Segment Start: Input data

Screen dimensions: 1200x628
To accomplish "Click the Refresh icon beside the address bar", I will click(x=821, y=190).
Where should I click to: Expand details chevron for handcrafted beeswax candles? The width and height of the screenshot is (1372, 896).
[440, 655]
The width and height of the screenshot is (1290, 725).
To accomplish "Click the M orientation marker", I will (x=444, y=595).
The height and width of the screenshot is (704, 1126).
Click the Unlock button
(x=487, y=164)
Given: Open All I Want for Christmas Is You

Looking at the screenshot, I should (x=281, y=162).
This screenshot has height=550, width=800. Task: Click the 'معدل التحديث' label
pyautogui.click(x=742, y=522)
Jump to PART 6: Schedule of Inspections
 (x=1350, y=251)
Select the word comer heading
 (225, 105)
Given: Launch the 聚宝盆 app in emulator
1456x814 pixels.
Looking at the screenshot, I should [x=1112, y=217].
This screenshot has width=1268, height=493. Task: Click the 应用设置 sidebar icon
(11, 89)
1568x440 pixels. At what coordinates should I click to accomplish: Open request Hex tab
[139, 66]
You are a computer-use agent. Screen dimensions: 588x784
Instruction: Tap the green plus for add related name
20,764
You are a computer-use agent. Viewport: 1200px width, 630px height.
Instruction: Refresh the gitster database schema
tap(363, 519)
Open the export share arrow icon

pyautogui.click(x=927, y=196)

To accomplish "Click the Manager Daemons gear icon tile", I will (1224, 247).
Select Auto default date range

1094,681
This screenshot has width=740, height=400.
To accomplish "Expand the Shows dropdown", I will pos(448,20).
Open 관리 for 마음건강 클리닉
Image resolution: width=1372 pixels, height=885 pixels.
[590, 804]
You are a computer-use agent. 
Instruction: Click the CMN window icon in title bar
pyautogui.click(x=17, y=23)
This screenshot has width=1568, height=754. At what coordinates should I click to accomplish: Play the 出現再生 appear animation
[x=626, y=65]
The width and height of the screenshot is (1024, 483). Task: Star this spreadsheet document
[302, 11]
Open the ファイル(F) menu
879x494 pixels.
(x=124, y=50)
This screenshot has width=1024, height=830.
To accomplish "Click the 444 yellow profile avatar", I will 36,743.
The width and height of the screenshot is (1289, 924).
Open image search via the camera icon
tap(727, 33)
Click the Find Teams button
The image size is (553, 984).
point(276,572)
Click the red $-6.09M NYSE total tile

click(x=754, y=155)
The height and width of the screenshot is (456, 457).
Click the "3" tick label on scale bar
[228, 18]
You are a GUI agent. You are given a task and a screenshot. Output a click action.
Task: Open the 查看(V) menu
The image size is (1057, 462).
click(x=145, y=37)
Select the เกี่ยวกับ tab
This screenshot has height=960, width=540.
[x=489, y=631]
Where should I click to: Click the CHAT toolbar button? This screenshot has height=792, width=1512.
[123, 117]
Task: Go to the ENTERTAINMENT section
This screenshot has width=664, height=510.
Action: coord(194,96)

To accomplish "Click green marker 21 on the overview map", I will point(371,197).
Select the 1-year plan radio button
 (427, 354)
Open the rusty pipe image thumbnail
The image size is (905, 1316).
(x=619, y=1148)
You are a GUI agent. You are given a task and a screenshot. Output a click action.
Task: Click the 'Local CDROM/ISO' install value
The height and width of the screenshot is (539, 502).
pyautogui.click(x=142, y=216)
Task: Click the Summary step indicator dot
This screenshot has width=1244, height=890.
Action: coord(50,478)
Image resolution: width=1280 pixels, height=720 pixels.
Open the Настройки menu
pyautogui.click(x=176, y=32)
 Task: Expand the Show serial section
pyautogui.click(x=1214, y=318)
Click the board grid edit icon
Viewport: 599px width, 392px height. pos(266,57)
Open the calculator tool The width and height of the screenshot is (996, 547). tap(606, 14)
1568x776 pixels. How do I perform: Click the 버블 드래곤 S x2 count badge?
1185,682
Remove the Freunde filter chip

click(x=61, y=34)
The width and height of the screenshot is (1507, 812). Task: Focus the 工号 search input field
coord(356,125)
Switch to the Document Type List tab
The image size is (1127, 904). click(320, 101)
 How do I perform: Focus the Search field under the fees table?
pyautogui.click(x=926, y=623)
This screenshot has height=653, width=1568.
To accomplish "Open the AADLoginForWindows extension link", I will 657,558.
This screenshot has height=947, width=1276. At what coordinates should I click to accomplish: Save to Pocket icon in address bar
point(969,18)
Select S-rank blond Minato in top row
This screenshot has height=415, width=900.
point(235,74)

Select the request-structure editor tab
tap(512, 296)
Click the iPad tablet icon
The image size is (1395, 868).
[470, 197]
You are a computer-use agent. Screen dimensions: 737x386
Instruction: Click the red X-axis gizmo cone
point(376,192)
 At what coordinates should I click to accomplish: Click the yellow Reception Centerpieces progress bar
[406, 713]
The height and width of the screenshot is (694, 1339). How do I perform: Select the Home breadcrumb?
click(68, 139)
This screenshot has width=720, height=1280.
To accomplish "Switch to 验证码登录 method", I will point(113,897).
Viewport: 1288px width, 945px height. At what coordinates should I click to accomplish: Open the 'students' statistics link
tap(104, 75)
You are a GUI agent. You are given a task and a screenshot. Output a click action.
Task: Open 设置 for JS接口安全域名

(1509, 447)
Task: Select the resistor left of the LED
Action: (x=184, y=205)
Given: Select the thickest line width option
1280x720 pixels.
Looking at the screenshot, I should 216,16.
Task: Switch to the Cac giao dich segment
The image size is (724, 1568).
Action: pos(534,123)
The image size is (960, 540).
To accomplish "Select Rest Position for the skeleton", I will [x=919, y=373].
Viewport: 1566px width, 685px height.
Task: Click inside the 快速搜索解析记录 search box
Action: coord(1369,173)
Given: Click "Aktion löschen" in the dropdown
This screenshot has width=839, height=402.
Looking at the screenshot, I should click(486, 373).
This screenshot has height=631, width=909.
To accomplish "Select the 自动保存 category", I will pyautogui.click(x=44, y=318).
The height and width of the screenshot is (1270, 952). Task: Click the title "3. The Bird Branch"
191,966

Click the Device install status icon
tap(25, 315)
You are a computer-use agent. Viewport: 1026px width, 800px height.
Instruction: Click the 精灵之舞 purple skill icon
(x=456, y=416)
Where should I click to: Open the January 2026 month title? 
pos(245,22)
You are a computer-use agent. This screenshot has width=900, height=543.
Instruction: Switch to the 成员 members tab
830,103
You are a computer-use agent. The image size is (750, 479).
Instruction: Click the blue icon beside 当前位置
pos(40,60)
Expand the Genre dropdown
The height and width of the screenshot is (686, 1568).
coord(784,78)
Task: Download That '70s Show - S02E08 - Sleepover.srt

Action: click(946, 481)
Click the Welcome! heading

Segment End: Input data

**Task:**
Please copy each record shown above exactly.

**Written reply:**
Screen dimensions: 1200x628
To accomplish "Click the Refresh icon beside the address bar", I will click(x=821, y=190).
Where should I click to: Expand details chevron for handcrafted beeswax candles? The width and height of the screenshot is (1372, 896).
[440, 655]
The width and height of the screenshot is (1290, 725).
To accomplish "Click the M orientation marker", I will (x=444, y=595).
The height and width of the screenshot is (704, 1126).
Click the Unlock button
(x=487, y=164)
Given: Open All I Want for Christmas Is You

Looking at the screenshot, I should (x=281, y=162).
This screenshot has height=550, width=800. Task: Click the 'معدل التحديث' label
pyautogui.click(x=742, y=522)
Jump to PART 6: Schedule of Inspections
 (x=1350, y=251)
Select the word comer heading
 (225, 105)
Given: Launch the 聚宝盆 app in emulator
1456x814 pixels.
Looking at the screenshot, I should [x=1112, y=217].
This screenshot has width=1268, height=493. Task: Click the 应用设置 sidebar icon
(11, 89)
1568x440 pixels. At what coordinates should I click to accomplish: Open request Hex tab
[139, 66]
You are a computer-use agent. Screen dimensions: 588x784
Instruction: Tap the green plus for add related name
20,764
You are a computer-use agent. Viewport: 1200px width, 630px height.
Instruction: Refresh the gitster database schema
tap(363, 519)
Open the export share arrow icon

pyautogui.click(x=927, y=196)

To accomplish "Click the Manager Daemons gear icon tile", I will (1224, 247).
Select Auto default date range

1094,681
This screenshot has width=740, height=400.
To accomplish "Expand the Shows dropdown", I will pos(448,20).
Open 관리 for 마음건강 클리닉
Image resolution: width=1372 pixels, height=885 pixels.
[590, 804]
You are a computer-use agent. 
Instruction: Click the CMN window icon in title bar
pyautogui.click(x=17, y=23)
This screenshot has width=1568, height=754. At what coordinates should I click to accomplish: Play the 出現再生 appear animation
[x=626, y=65]
The width and height of the screenshot is (1024, 483). Task: Star this spreadsheet document
[302, 11]
Open the ファイル(F) menu
879x494 pixels.
(x=124, y=50)
This screenshot has width=1024, height=830.
To accomplish "Click the 444 yellow profile avatar", I will 36,743.
The width and height of the screenshot is (1289, 924).
Open image search via the camera icon
tap(727, 33)
Click the Find Teams button
The image size is (553, 984).
point(276,572)
Click the red $-6.09M NYSE total tile

click(x=754, y=155)
The height and width of the screenshot is (456, 457).
Click the "3" tick label on scale bar
[228, 18]
You are a GUI agent. You are given a task and a screenshot. Output a click action.
Task: Open the 查看(V) menu
The image size is (1057, 462).
click(x=145, y=37)
Select the เกี่ยวกับ tab
This screenshot has height=960, width=540.
[x=489, y=631]
Where should I click to: Click the CHAT toolbar button? This screenshot has height=792, width=1512.
[123, 117]
Task: Go to the ENTERTAINMENT section
This screenshot has width=664, height=510.
Action: coord(194,96)

To accomplish "Click green marker 21 on the overview map", I will point(371,197).
Select the 1-year plan radio button
 (427, 354)
Open the rusty pipe image thumbnail
The image size is (905, 1316).
(x=619, y=1148)
You are a GUI agent. You are given a task and a screenshot. Output a click action.
Task: Click the 'Local CDROM/ISO' install value
The height and width of the screenshot is (539, 502).
pyautogui.click(x=142, y=216)
Task: Click the Summary step indicator dot
This screenshot has width=1244, height=890.
Action: coord(50,478)
Image resolution: width=1280 pixels, height=720 pixels.
Open the Настройки menu
pyautogui.click(x=176, y=32)
 Task: Expand the Show serial section
pyautogui.click(x=1214, y=318)
Click the board grid edit icon
Viewport: 599px width, 392px height. pos(266,57)
Open the calculator tool The width and height of the screenshot is (996, 547). tap(606, 14)
1568x776 pixels. How do I perform: Click the 버블 드래곤 S x2 count badge?
1185,682
Remove the Freunde filter chip

click(x=61, y=34)
The width and height of the screenshot is (1507, 812). Task: Focus the 工号 search input field
coord(356,125)
Switch to the Document Type List tab
The image size is (1127, 904). click(320, 101)
 How do I perform: Focus the Search field under the fees table?
pyautogui.click(x=926, y=623)
This screenshot has height=653, width=1568.
To accomplish "Open the AADLoginForWindows extension link", I will 657,558.
This screenshot has height=947, width=1276. At what coordinates should I click to accomplish: Save to Pocket icon in address bar
point(969,18)
Select S-rank blond Minato in top row
This screenshot has height=415, width=900.
point(235,74)

Select the request-structure editor tab
tap(512, 296)
Click the iPad tablet icon
The image size is (1395, 868).
[470, 197]
You are a computer-use agent. Screen dimensions: 737x386
Instruction: Click the red X-axis gizmo cone
point(376,192)
 At what coordinates should I click to accomplish: Click the yellow Reception Centerpieces progress bar
[406, 713]
The height and width of the screenshot is (694, 1339). How do I perform: Select the Home breadcrumb?
click(68, 139)
This screenshot has width=720, height=1280.
To accomplish "Switch to 验证码登录 method", I will point(113,897).
Viewport: 1288px width, 945px height. At what coordinates should I click to accomplish: Open the 'students' statistics link
tap(104, 75)
You are a GUI agent. You are given a task and a screenshot. Output a click action.
Task: Open 设置 for JS接口安全域名

(1509, 447)
Task: Select the resistor left of the LED
Action: (x=184, y=205)
Given: Select the thickest line width option
1280x720 pixels.
Looking at the screenshot, I should 216,16.
Task: Switch to the Cac giao dich segment
The image size is (724, 1568).
Action: pos(534,123)
The image size is (960, 540).
To accomplish "Select Rest Position for the skeleton", I will [x=919, y=373].
Viewport: 1566px width, 685px height.
Task: Click inside the 快速搜索解析记录 search box
Action: coord(1369,173)
Given: Click "Aktion löschen" in the dropdown
This screenshot has width=839, height=402.
Looking at the screenshot, I should click(486, 373).
This screenshot has height=631, width=909.
To accomplish "Select the 自动保存 category", I will pyautogui.click(x=44, y=318).
The height and width of the screenshot is (1270, 952). Task: Click the title "3. The Bird Branch"
191,966

Click the Device install status icon
tap(25, 315)
You are a computer-use agent. Viewport: 1026px width, 800px height.
Instruction: Click the 精灵之舞 purple skill icon
(x=456, y=416)
Where should I click to: Open the January 2026 month title? 
pos(245,22)
You are a computer-use agent. This screenshot has width=900, height=543.
Instruction: Switch to the 成员 members tab
830,103
You are a computer-use agent. The image size is (750, 479).
Instruction: Click the blue icon beside 当前位置
pos(40,60)
Expand the Genre dropdown
The height and width of the screenshot is (686, 1568).
coord(784,78)
Task: Download That '70s Show - S02E08 - Sleepover.srt

Action: click(946, 481)
Click the Welcome! heading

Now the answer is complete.